朝は早い。以前は早過ぎたが、今は兵たちが訓練するのと同じぐらい。

昨日の夜はスープに浸したパンと温めたミルク、鱒のクリームソース掛けを少量ずつ。

まだ学習中で本は読むが、外に出て刺激を受ける方が好き。

庭に出るよりも訓練場にいて兵たちと訓練や遊んでもらうことの方が多い。

泳ぎはしたことがない。『泳ぐ』という意味がアーウェンにはわからなかった。

外遊びというのは兵たちに構ってもらうのと同義語である。


「ふむ……では、今はよく眠っていらっしゃる?」

「え……?」

キョトンとしたアーウェンはよくわからずカラの方に視線をやったが、つい頭を動かしてしまったために、優しくフェンティスに向きを直されてしまう。

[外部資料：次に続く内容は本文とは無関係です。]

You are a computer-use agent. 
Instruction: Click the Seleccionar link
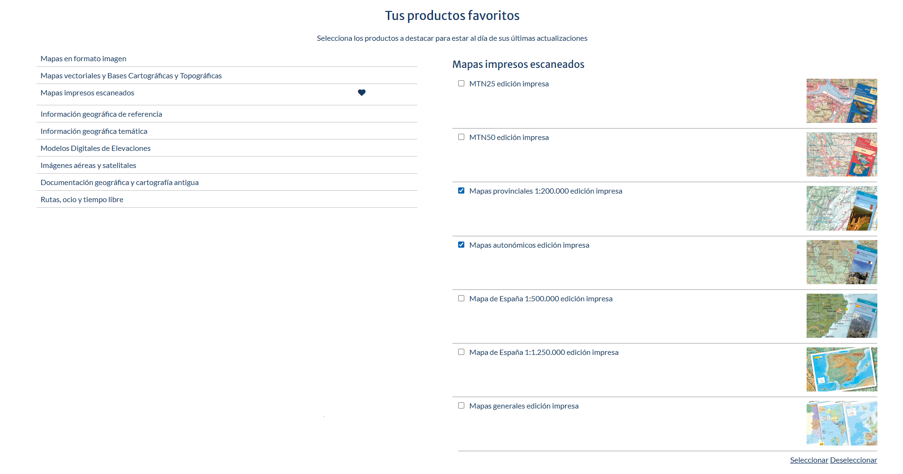coord(809,460)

「そうですね……ええ、昨夜は・・・ちゃんと眠っています・・・・・・・・・・

自分の寝ている状態などわからずにカラに助けを求めたのだが、考えてみれば彼だって夜は寝ているはずだ。

だがアーウェンの失敗したという表情に微笑みかけながら、カラはちゃんとアーウェンの睡眠時の様子を話してくれた。

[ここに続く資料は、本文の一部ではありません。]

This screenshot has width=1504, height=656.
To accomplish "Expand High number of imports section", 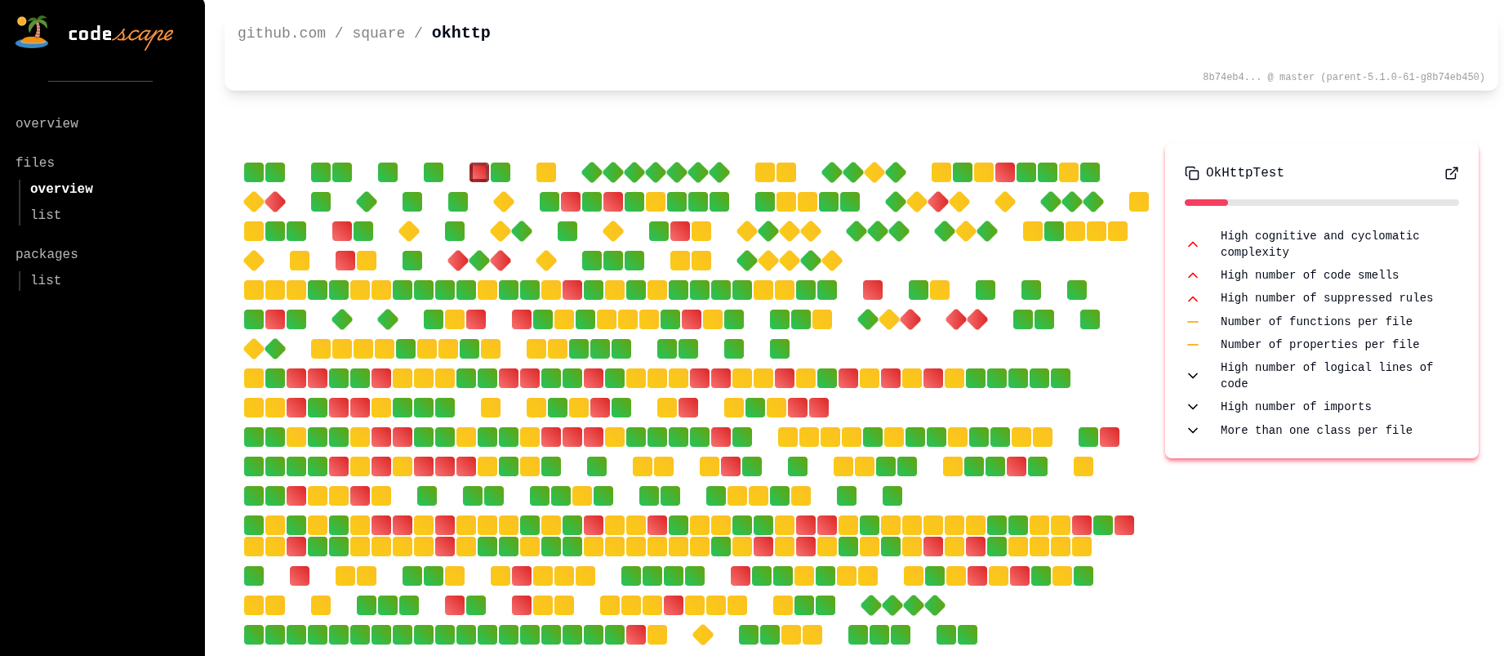I will [x=1193, y=406].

「ちゃんと……そうでない時も……いや、それは後にしましょうかな。ラン、ブラシを」

そう言われてランと呼ばれた少年は、師匠に小さめのブラシと羽根ブラシを渡す。

その指先は水仕事で荒れていたが細くて、何となくカラはずっと見ていたいと思ってしまった。

俯いたままでひとつ頭を下げると、顔を見られないようにかサッと部屋の隅に下がったが、思わずその動きをカラは目で追ってしまう。

「うわぁ………」

サラサラと布を擦るような音がいつの間にか止んでいて、可愛らしい驚きの声が上がった。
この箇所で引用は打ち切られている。